=== 任务 ===
能否将从含有“The width and height of the screenshot is (980, 546).”的那一行起、到含有“Image resolution: width=607”的那一行止的这几行重新写出，把其中的“Accounts”改成“Profile”，其余一字不动？

■ ■ ■ ■

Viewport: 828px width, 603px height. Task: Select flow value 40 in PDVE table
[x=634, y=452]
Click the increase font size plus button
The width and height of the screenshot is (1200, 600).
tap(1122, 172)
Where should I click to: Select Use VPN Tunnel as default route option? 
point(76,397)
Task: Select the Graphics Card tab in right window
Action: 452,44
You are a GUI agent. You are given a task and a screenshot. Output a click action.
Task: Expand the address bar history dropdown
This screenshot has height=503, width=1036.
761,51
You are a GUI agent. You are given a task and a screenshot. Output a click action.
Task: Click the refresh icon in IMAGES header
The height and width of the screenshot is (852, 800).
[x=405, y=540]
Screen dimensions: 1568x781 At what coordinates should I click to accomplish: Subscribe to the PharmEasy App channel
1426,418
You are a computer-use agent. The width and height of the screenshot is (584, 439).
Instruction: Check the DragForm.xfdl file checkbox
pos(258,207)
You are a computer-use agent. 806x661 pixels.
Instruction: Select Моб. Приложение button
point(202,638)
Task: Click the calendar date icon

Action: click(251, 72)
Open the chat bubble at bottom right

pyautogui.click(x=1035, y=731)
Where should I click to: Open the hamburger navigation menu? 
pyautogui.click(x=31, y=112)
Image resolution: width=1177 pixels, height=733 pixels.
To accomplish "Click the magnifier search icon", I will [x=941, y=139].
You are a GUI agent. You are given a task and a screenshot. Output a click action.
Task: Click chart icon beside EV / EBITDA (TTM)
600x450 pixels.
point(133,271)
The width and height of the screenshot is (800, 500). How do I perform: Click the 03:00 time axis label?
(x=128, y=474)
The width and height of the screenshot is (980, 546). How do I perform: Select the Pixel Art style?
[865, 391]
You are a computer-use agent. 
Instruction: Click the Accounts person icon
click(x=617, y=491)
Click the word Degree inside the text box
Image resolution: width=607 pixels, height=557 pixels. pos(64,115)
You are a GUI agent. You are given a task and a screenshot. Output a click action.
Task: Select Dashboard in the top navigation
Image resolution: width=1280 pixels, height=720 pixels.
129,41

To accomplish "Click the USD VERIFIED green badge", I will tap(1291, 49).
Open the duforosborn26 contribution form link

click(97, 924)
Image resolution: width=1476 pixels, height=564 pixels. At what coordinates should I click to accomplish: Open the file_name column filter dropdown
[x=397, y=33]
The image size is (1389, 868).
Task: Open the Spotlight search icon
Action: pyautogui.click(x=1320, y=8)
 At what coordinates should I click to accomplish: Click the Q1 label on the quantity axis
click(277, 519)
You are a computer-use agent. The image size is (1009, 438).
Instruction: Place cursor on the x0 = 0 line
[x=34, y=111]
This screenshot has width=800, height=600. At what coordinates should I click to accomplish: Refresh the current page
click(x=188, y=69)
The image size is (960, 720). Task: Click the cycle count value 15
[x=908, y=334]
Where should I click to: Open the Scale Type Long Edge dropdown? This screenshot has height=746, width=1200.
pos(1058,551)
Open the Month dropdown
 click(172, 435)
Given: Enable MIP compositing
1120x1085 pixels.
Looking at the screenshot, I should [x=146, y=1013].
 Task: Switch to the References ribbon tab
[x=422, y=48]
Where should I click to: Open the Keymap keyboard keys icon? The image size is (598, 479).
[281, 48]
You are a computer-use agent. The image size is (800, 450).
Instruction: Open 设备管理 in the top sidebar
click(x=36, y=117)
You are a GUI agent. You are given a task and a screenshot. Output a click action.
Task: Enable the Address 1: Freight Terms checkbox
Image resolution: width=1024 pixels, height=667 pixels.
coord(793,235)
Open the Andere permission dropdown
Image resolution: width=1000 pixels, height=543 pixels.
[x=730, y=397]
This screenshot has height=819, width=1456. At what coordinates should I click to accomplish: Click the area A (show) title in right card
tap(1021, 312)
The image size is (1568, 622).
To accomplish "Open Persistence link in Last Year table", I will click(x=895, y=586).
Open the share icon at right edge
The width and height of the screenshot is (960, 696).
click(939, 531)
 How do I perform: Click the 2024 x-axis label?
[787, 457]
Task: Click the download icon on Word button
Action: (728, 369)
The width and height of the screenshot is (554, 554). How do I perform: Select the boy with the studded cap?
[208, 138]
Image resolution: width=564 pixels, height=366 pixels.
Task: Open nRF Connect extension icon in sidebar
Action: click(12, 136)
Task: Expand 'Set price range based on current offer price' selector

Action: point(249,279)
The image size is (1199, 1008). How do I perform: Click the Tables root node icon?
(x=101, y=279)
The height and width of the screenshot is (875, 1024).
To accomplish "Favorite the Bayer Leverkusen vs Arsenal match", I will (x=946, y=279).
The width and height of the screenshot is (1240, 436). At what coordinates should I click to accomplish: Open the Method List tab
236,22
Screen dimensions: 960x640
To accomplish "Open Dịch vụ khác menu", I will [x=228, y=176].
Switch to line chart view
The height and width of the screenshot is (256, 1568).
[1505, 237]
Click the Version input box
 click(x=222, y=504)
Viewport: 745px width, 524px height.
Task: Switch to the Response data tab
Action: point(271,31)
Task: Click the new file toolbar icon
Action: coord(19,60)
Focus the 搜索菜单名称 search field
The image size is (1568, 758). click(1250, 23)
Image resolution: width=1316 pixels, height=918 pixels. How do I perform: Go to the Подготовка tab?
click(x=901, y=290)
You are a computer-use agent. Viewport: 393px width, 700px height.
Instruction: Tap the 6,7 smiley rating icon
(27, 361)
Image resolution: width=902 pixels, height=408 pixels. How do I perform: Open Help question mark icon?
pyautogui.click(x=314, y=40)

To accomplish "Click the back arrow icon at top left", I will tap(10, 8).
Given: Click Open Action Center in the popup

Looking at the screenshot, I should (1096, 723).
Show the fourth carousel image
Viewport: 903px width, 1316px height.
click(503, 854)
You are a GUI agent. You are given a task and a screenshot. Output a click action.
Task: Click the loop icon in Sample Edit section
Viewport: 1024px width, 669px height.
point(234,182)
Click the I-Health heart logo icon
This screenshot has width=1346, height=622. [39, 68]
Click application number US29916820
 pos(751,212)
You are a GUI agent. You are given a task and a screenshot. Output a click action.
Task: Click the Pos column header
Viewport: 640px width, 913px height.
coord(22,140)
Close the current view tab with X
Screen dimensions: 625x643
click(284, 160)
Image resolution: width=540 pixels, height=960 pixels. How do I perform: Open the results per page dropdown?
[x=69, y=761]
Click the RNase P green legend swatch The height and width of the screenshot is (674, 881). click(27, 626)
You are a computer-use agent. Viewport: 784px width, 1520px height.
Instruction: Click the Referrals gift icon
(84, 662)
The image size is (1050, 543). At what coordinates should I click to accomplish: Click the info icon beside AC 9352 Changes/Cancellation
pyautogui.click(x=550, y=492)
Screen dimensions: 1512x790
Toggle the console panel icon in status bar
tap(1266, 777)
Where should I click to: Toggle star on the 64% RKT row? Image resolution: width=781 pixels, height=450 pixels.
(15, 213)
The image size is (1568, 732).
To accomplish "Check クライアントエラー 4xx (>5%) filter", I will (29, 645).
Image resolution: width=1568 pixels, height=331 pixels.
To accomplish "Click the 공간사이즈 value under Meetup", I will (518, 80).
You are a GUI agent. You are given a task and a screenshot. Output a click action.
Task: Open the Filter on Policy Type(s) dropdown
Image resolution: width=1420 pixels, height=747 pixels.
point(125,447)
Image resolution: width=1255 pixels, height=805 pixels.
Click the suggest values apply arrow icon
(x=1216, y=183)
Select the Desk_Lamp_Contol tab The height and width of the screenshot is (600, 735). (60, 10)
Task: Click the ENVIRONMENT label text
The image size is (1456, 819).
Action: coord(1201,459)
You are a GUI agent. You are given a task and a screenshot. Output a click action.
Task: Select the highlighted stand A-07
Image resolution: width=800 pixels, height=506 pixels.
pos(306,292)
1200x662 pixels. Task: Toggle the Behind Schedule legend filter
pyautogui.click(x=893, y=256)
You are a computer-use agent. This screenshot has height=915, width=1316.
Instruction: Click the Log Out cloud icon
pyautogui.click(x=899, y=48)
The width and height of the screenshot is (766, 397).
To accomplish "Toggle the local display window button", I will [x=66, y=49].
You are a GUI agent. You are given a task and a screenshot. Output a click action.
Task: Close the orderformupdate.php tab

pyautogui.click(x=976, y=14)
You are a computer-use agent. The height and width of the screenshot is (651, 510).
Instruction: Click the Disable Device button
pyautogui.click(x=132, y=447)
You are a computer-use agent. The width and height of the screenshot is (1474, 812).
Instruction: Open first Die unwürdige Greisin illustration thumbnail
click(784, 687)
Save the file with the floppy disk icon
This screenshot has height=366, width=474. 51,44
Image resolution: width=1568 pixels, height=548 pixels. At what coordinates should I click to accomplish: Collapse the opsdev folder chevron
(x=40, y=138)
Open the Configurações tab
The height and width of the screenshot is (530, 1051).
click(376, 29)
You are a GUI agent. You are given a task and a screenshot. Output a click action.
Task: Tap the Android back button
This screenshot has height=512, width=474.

■ ■ ■ ■

=== 正确结果 ===
The width and height of the screenshot is (980, 546). How do I perform: Select the Pixel Art style?
[865, 391]
You are a computer-use agent. 
Instruction: Click the Profile person icon
click(x=617, y=491)
Click the word Degree inside the text box
Image resolution: width=607 pixels, height=557 pixels. pos(64,115)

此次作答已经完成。